(ASSIGNMENT): Work out how many lines in the records below include the string "agent", and reply with that number alone.

(Stored records):
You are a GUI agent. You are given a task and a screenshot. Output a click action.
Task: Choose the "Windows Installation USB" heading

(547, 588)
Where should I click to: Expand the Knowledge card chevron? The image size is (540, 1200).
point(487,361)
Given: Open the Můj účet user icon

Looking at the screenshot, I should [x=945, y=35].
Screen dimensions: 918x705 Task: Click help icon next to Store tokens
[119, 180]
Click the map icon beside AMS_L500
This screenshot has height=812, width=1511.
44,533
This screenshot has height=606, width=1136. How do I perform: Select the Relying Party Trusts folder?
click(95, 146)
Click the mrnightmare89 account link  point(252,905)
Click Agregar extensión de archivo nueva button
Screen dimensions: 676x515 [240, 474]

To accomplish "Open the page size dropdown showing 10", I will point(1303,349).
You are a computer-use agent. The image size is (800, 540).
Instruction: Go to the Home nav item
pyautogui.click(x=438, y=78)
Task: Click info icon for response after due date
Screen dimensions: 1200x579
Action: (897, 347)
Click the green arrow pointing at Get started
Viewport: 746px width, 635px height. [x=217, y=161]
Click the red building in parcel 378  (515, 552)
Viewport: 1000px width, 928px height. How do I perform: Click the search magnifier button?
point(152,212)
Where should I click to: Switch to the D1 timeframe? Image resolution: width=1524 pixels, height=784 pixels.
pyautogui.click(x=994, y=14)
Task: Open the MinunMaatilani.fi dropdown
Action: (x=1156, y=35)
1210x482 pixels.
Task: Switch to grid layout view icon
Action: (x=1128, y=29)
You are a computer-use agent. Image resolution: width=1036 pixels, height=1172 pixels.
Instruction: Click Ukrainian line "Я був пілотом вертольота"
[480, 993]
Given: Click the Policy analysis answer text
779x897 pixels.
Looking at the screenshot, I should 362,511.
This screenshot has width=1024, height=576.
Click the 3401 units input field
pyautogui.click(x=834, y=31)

(TASK RESPONSE): 3